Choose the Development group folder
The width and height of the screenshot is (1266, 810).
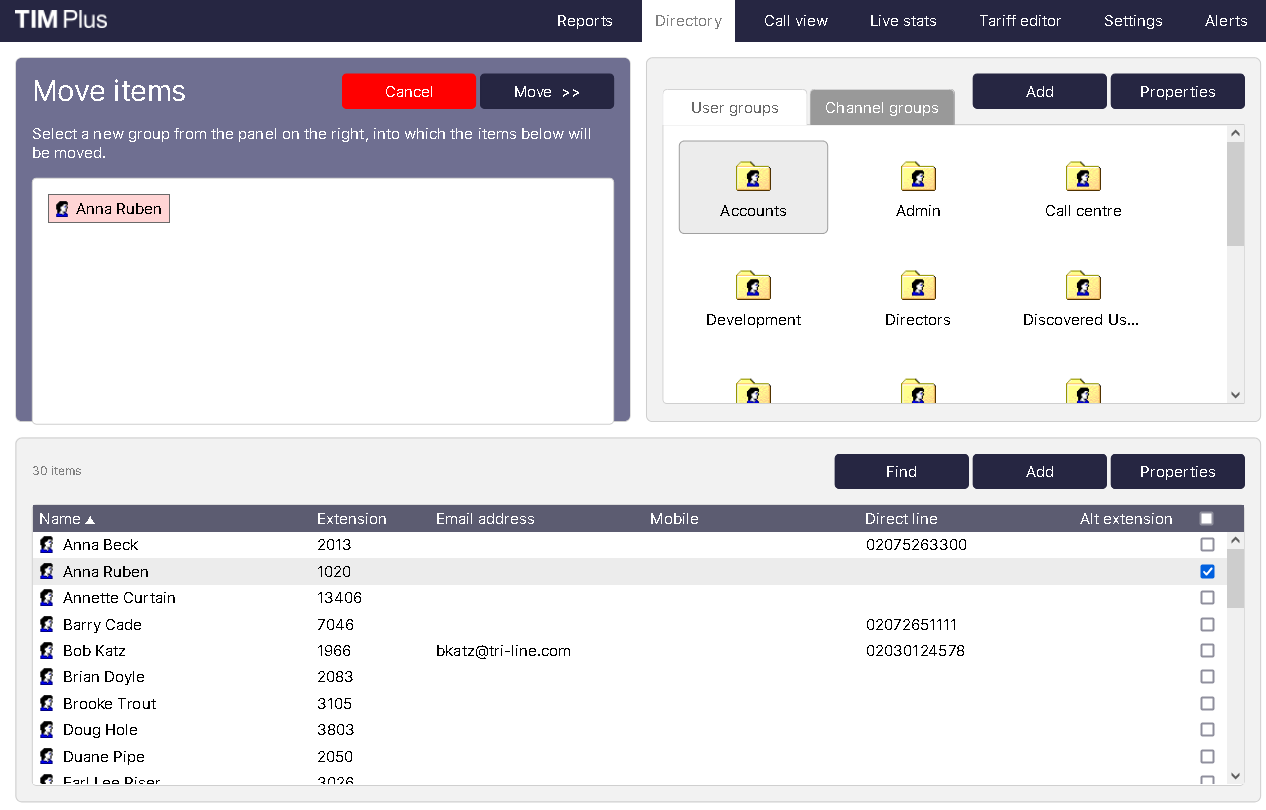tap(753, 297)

• • •

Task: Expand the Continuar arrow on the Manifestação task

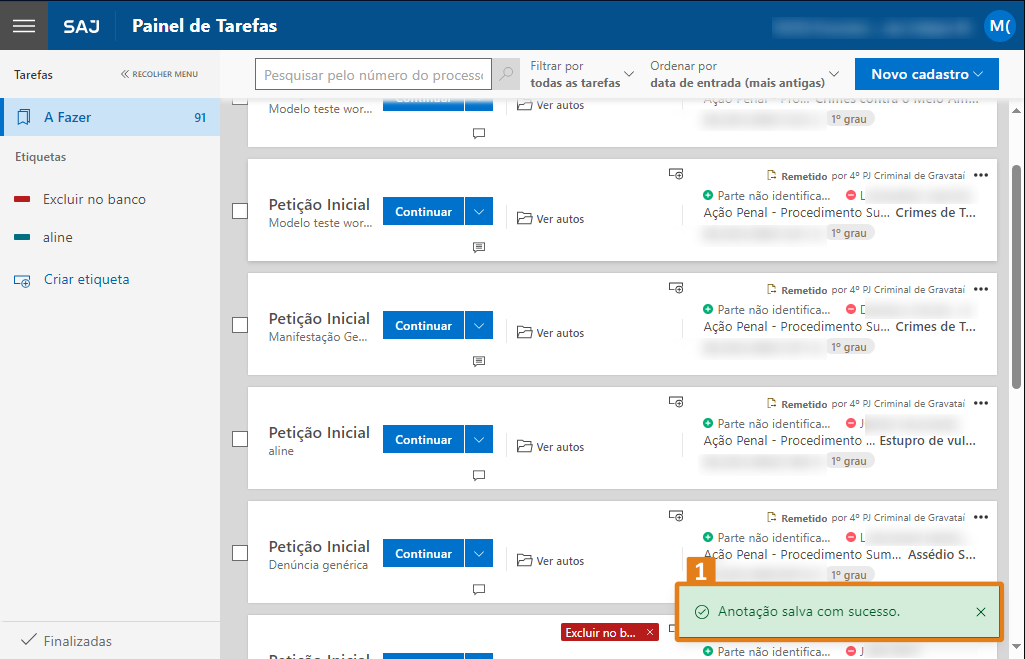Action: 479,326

• • •

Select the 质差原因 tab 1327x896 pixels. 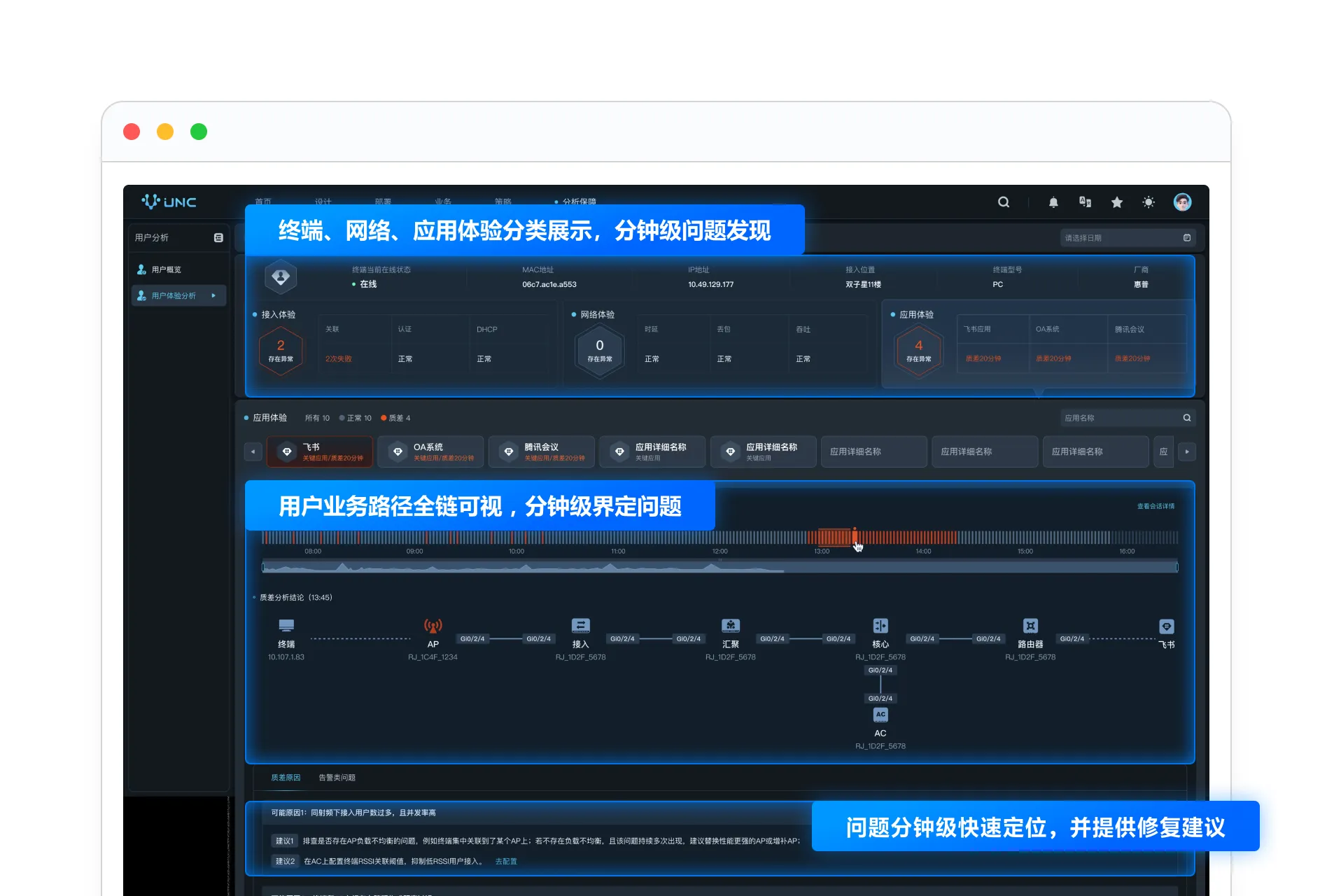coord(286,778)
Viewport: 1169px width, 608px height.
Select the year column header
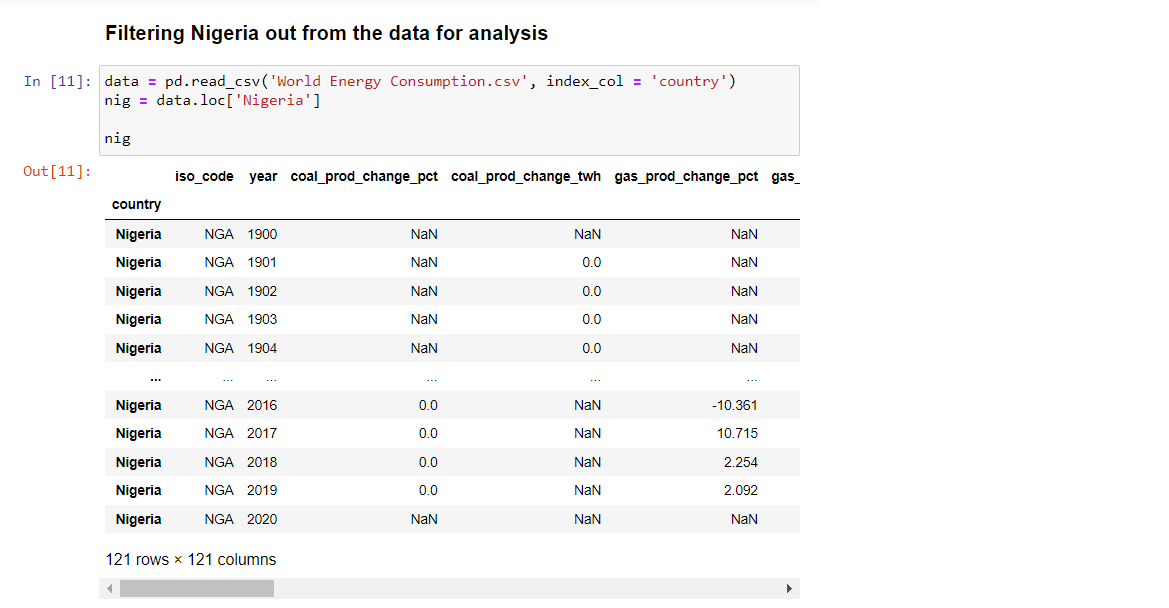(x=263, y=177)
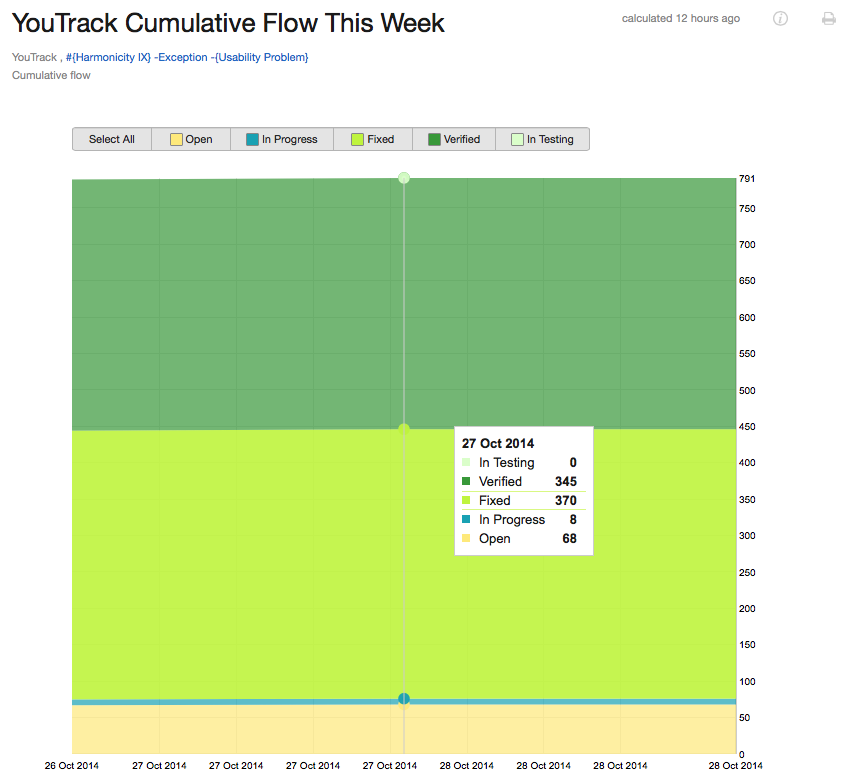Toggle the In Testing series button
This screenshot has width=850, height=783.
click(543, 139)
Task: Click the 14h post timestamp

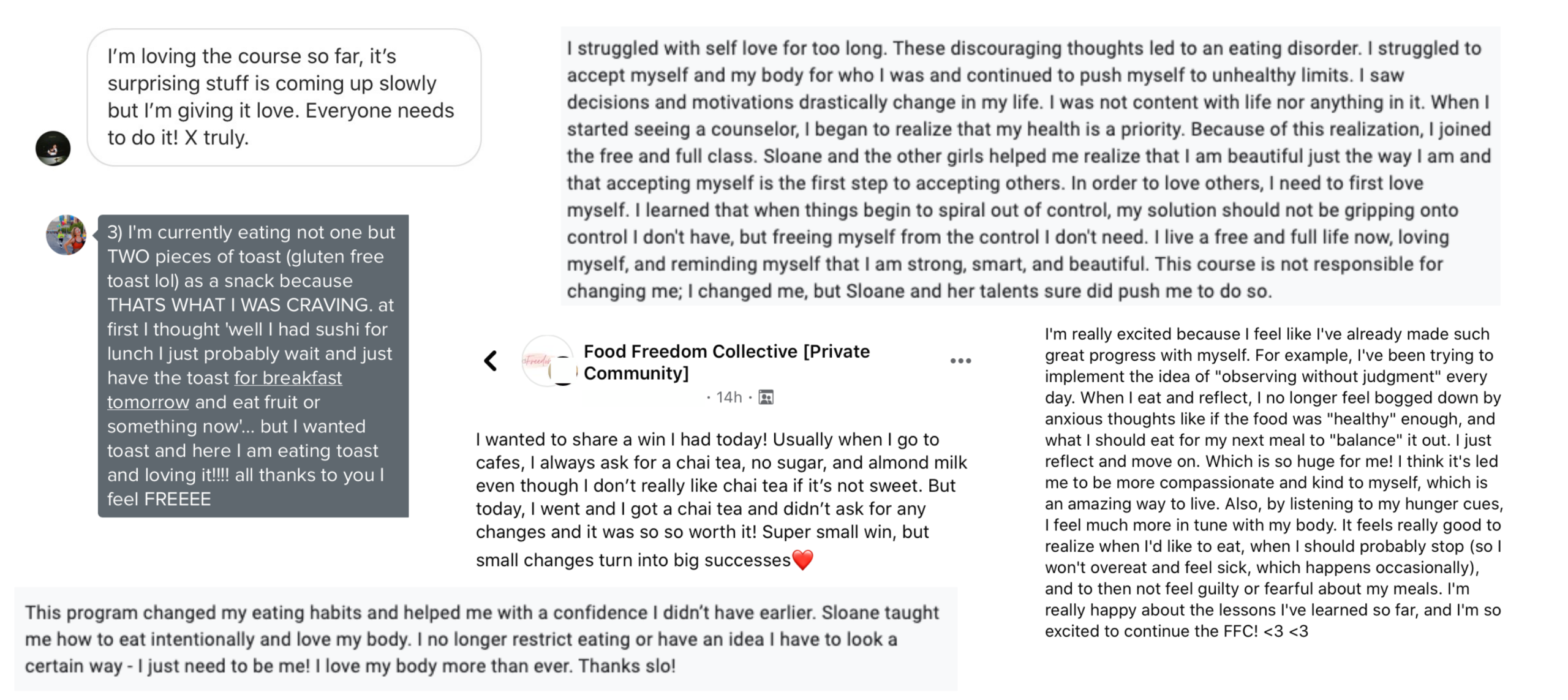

• • •

◆ Prompt
Please copy the lines above exactly, starting at the line that holds "Select the year column header" and ending at the line that holds "Task: Click the 14h post timestamp"; include both, but no pictures.

◆ Exercise solution
Select the year column header
(x=263, y=177)
Toggle the In Testing series button
This screenshot has width=850, height=783.
click(543, 139)
Task: Click the 14h post timestamp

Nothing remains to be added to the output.